This is a list of the flags of the Mughal Empire, which had a number of imperial flags and standards. The principal imperial standard of the Mughals was known as the alam  ( ). It was primarily moss green. It displayed a lion and sun ( ) facing the hoist of the flag. The Mughals traced their use of the alam back to Timur.
The imperial standard was displayed to the right of the throne and also at the entrance of the Emperor's encampment and in front of the emperor during military marches.

History 
According to the Ain-i-Akbari, during Akbar's reign, whenever the emperor rode out, not less than five alams were carried along with the qur (a collection of flags and other insignia) wrapped up in scarlet cloth bags.

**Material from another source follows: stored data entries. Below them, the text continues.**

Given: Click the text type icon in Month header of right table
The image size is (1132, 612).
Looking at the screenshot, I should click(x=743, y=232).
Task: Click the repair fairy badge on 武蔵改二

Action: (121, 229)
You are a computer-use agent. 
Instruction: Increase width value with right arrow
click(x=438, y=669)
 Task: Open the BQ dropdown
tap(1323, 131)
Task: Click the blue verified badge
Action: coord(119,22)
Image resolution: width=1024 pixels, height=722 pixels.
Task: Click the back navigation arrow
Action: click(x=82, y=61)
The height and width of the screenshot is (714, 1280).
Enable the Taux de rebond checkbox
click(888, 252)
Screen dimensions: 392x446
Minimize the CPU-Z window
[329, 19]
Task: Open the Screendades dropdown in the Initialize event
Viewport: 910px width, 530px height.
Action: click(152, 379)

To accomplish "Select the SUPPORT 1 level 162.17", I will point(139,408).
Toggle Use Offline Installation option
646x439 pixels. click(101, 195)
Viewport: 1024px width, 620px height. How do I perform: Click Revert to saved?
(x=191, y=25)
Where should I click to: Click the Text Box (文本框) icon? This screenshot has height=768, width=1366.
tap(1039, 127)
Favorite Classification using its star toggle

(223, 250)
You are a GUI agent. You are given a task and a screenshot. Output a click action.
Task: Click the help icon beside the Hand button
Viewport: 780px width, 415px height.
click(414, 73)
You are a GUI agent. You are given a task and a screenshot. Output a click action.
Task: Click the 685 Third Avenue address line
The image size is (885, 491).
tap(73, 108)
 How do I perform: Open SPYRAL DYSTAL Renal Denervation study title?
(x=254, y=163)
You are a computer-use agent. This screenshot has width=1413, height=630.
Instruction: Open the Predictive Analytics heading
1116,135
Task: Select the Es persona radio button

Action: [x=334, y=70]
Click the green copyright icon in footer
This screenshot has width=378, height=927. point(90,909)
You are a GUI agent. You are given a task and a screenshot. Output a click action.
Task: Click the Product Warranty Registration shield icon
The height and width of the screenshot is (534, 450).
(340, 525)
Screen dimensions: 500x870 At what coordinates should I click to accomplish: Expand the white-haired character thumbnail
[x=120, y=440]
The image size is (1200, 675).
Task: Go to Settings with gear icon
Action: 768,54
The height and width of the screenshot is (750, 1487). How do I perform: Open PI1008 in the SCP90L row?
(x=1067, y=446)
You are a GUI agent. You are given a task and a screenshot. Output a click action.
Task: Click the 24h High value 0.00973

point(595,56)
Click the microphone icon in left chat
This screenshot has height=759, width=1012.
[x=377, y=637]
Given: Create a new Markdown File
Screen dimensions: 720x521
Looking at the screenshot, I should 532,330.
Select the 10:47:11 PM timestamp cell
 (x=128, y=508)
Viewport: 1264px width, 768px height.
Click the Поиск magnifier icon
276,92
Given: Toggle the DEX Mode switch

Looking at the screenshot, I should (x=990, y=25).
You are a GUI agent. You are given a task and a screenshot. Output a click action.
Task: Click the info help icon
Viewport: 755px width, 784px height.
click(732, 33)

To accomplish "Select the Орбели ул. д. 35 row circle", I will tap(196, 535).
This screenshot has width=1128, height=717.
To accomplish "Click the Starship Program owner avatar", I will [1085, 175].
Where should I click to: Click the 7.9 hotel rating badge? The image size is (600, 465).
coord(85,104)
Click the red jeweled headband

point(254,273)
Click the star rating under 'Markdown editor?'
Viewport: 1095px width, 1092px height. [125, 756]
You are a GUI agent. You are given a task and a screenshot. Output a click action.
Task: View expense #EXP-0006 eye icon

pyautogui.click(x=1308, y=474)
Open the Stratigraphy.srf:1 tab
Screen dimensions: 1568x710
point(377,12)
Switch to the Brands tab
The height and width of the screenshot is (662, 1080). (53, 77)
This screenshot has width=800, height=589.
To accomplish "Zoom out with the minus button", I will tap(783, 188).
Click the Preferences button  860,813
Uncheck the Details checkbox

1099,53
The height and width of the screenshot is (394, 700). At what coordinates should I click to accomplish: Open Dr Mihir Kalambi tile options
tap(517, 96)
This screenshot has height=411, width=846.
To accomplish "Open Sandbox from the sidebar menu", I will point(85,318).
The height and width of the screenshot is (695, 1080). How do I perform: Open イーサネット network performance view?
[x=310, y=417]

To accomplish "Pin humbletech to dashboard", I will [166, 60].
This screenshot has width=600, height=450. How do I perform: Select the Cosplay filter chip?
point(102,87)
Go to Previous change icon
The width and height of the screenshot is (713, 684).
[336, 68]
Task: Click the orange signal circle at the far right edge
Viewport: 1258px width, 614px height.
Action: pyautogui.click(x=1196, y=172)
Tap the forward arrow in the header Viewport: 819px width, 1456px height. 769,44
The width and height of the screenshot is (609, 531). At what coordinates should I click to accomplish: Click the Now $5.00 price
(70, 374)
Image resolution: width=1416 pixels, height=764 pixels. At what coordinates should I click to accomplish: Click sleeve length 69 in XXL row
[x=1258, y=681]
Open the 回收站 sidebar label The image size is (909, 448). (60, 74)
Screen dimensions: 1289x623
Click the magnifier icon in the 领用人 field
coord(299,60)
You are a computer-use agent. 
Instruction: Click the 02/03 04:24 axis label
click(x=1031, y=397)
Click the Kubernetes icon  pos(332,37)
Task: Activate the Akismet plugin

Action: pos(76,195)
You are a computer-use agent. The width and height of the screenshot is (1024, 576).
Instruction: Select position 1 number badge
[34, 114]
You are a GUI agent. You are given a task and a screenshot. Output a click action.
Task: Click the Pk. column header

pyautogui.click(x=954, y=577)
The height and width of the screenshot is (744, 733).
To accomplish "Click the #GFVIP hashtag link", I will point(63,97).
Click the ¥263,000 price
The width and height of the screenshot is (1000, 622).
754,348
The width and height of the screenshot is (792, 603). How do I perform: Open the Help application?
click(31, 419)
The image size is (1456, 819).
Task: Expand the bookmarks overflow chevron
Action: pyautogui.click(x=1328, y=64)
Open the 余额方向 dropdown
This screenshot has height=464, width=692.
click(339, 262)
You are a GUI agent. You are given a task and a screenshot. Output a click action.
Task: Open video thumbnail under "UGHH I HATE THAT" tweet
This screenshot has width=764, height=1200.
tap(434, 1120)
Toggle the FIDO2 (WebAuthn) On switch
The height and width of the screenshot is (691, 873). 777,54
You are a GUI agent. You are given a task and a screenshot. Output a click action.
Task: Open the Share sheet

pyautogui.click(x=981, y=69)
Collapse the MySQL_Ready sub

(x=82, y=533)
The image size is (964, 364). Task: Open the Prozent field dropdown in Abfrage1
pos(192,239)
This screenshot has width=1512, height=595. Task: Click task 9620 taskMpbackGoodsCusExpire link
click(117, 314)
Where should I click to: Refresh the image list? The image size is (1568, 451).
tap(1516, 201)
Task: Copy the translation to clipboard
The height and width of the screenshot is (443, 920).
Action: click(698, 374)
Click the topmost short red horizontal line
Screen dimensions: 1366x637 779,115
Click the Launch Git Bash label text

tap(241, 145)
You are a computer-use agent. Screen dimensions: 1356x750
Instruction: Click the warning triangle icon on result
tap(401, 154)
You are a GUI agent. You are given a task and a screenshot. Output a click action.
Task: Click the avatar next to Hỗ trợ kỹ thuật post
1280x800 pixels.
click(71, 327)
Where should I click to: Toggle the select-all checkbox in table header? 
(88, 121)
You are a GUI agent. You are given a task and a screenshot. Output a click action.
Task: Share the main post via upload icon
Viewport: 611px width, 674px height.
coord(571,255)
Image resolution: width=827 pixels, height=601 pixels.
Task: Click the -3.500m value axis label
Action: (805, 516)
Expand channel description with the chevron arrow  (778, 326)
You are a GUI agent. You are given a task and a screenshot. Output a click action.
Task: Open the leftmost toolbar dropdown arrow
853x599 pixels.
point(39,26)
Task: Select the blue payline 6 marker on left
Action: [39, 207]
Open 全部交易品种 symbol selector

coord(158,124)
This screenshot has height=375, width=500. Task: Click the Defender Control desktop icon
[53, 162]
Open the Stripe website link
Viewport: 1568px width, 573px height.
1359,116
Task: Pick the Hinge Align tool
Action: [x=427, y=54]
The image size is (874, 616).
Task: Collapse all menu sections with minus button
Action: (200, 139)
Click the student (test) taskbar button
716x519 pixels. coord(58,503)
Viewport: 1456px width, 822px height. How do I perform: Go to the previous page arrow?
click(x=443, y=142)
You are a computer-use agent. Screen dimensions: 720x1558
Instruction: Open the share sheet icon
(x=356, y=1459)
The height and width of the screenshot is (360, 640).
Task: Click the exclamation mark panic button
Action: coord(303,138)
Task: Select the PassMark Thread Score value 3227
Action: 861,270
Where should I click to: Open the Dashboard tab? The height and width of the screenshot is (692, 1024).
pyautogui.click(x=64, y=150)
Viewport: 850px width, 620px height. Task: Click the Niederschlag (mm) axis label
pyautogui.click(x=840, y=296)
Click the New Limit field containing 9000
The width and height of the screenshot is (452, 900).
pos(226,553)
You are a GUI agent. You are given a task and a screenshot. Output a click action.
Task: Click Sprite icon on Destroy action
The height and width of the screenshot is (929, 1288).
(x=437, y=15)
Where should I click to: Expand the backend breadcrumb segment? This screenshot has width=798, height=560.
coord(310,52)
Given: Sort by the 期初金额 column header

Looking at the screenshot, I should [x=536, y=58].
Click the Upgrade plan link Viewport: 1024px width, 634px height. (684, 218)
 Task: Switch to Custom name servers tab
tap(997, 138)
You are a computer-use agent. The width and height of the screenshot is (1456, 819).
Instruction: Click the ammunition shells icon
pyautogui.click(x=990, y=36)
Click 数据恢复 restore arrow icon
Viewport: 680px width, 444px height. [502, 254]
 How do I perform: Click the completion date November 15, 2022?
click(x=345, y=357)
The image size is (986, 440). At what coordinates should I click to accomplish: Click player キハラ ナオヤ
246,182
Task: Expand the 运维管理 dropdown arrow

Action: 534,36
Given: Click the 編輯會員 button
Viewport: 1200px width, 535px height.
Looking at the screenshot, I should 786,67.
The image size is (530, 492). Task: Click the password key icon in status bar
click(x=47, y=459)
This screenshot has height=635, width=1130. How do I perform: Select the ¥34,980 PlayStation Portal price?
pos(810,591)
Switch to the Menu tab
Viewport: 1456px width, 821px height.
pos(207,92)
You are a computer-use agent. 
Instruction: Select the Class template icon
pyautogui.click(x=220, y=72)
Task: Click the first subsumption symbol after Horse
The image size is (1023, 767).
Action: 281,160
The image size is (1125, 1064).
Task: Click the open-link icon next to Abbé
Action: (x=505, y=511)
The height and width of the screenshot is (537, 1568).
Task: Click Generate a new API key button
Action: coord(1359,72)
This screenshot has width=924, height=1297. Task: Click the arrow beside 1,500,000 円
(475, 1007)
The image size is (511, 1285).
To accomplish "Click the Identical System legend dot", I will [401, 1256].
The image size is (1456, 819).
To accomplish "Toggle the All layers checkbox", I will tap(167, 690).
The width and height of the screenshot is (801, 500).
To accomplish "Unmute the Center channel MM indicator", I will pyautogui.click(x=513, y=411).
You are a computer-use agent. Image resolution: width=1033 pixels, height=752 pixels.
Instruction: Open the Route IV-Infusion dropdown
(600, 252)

They were unfurled on the days of festivity, and in battle.

Edward Terry, chaplain to Sir Thomas Roe, who came during the reign of Jahangir, described in his Voyage to East-India (1655) that the royal standard, made of silk, featuring the Nad-e-Ali represented by a crouching lion shadowing part of the body of the sun (known as Aftab) inscribed on it, was carried on an elephant whenever the emperor travelled.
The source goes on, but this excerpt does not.